Q A friend of mine has a large amount of credit card debt. Where can she
find information about whether it's better to get a home equity loan or a line
of credit?
ANDREA, MINNEAPOLIS
A Interest rates on home equity loans and home equity lines of credit
are almost always lower than non-introductory credit card rates. Current
interest rates, loan cost information and helpful calculators can be found on
websites such as www.bankrate.com. You
could also call banks in the area to see whether they offer any unpublished
promotional rates.
However, when deciding between a home equity credit line and a home equity
loan, there are other factors to consider besides interest rates and fees.
For one, you need to have available equity in your home to borrow against.
Traditionally, lenders like to see a loan-to-value ratio of 80 percent or less.

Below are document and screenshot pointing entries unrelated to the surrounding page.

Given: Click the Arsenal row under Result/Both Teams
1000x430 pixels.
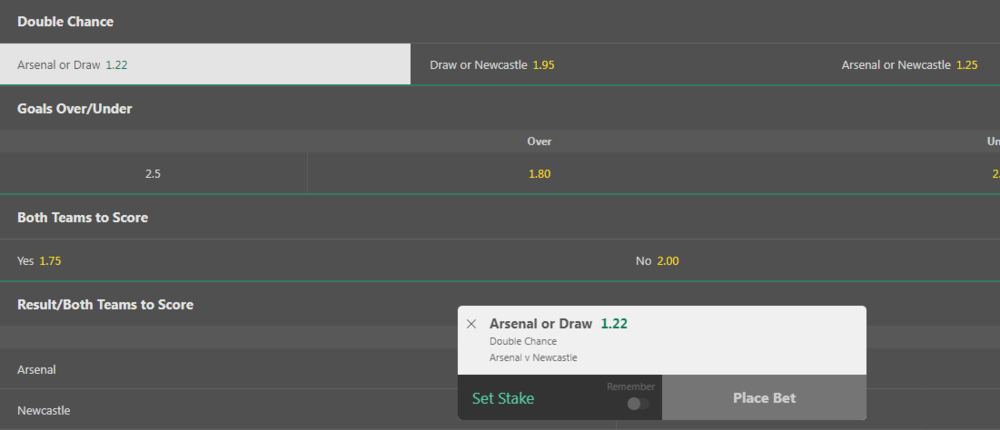Looking at the screenshot, I should coord(37,369).
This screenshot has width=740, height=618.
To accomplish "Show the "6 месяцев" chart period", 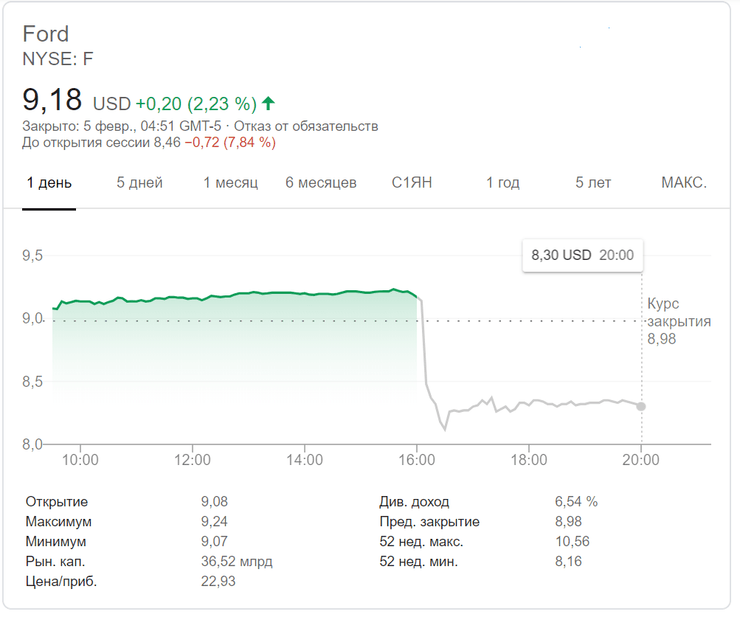I will pos(320,183).
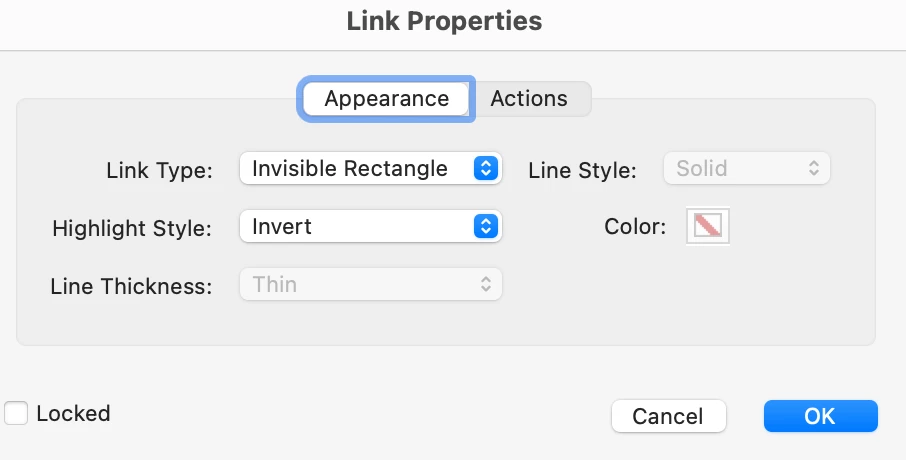
Task: Open the Invisible Rectangle link type dropdown
Action: pyautogui.click(x=359, y=169)
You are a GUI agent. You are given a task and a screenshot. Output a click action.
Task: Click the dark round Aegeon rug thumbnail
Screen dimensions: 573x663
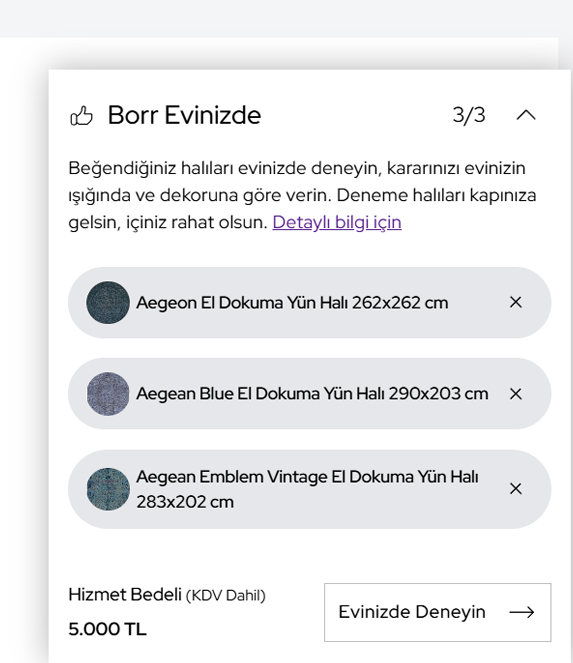108,302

In other words, if your home is valued at $200,000, the first mortgage and any
additional home-equity loans should total less than $160,000. However, many
lenders today offer loans up to 100 percent of home value.

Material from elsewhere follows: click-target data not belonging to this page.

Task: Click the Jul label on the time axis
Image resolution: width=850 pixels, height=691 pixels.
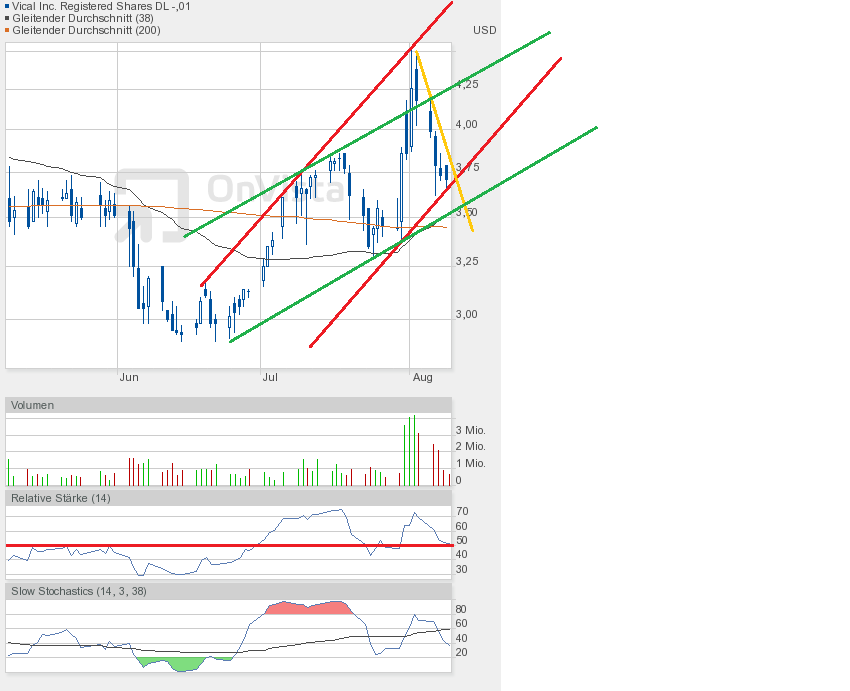Action: click(x=270, y=378)
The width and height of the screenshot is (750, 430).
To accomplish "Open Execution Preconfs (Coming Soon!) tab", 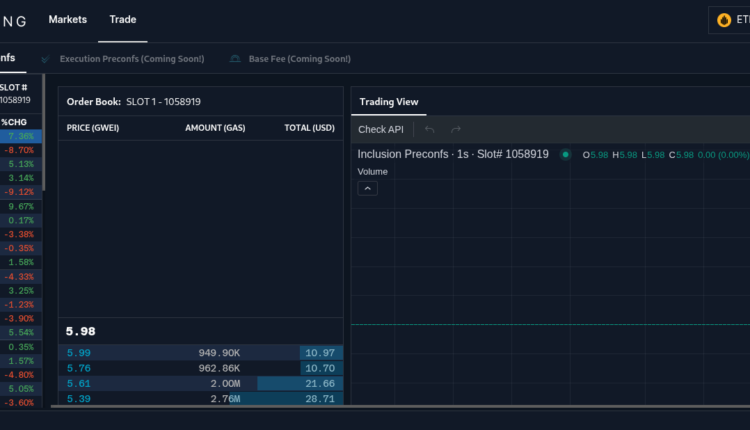I will click(131, 59).
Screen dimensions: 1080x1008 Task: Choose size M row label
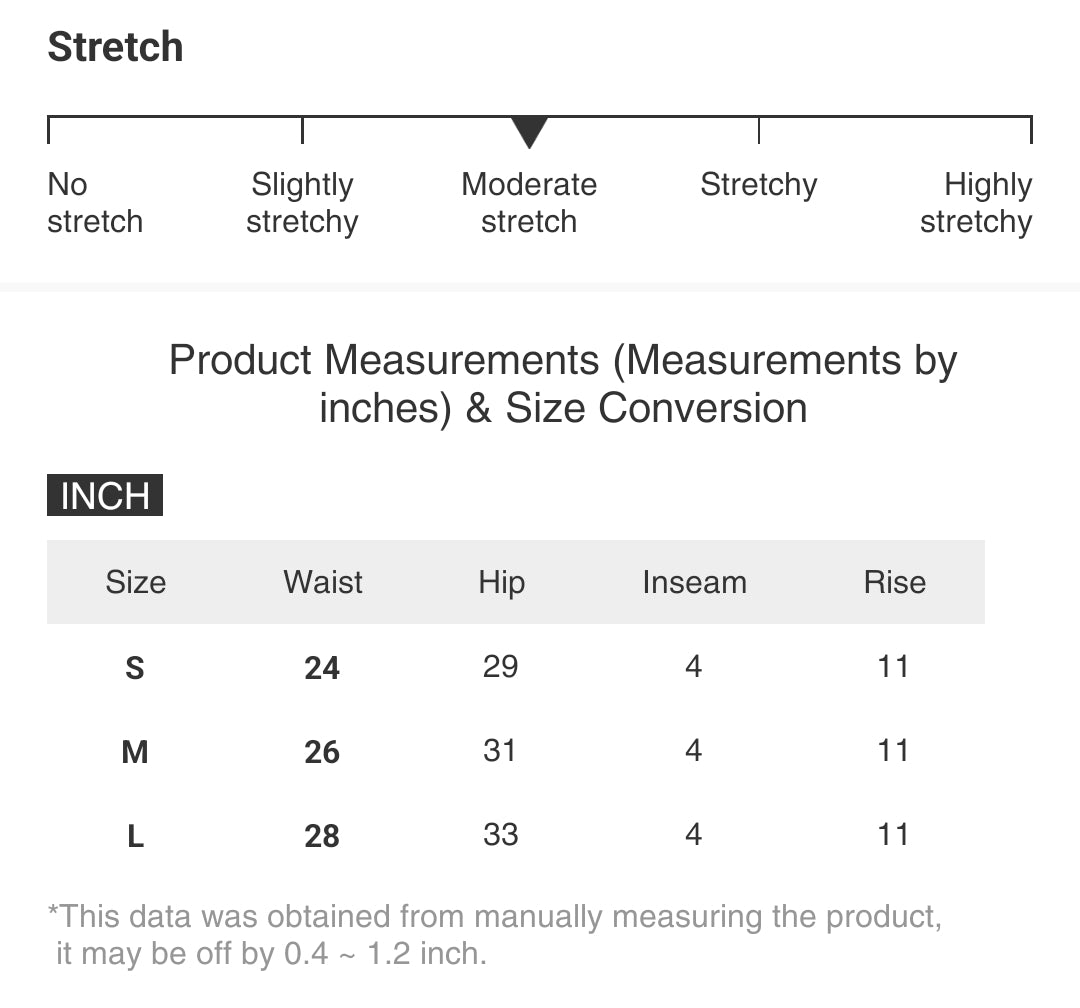pos(135,752)
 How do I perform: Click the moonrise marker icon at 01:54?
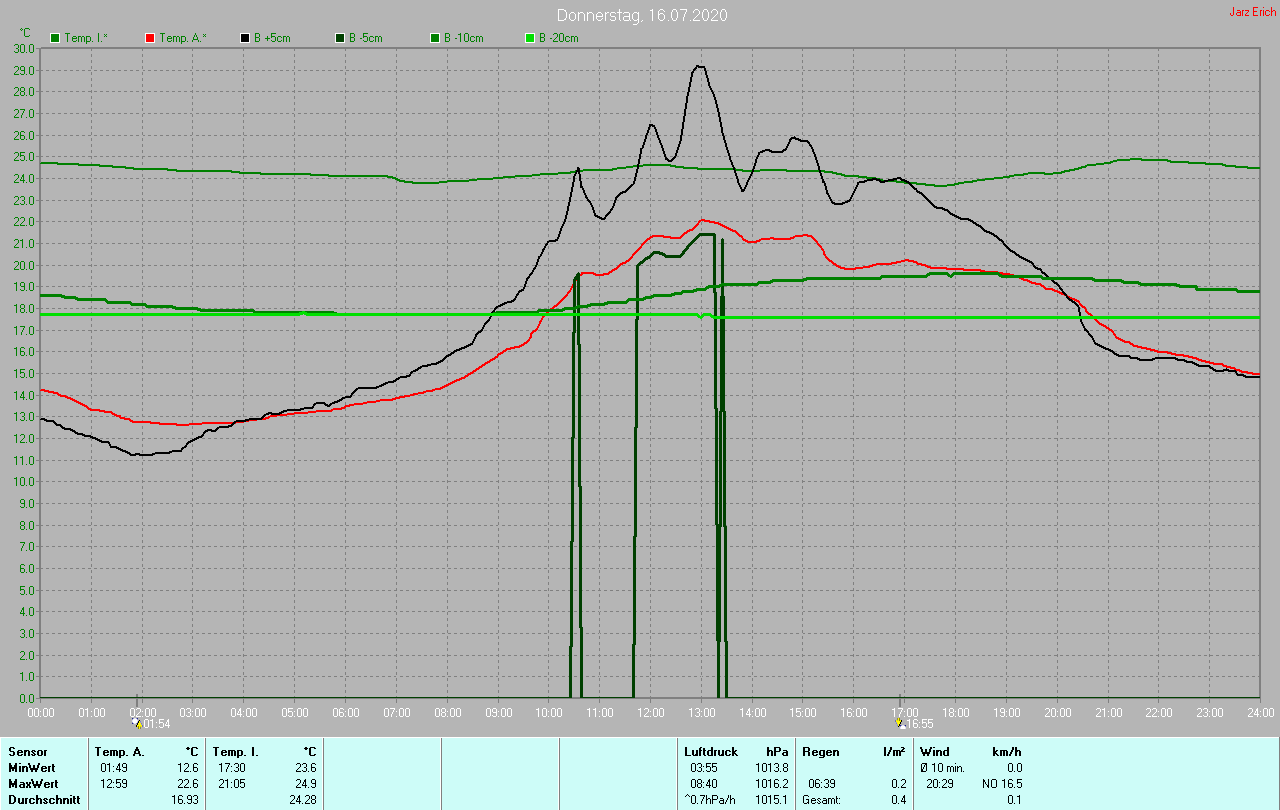tap(137, 722)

You should also understand the differences in a credit line vs. a home equity
loan. A credit line is revolving, with a variable interest rate that fluctuates
depending on market conditions. A credit line requires monthly interest-only
payments.
A home equity loan, however, typically requires monthly principal and
interest payments, does not allow for additional funds to be drawn after the
loan is originated, and charges a fixed rate of interest. Often, home equity
loans will have a slightly higher interest rate than a credit line because a
borrower is charged a premium for locking in a fixed rate.
When using home equity to pay off high-interest credit cards, it often makes
sense to opt for a home equity loan. This way you aren't tempted to treat your
home as a cash machine and draw on a credit line to make everyday purchases.
Also, the required monthly payments have a portion of loan principal built in,
forcing you to gradually pay down the outstanding balance.
Equity in your home can be a great tool to effectively eliminate debt.
However, you need to be diligent at paying down the loan principal and avoid
building additional credit card debt. Also understand that the loan is secured
by your home and that if you stop making payments, the bank has the right to the
collateral you put up to secure the loan -- your home.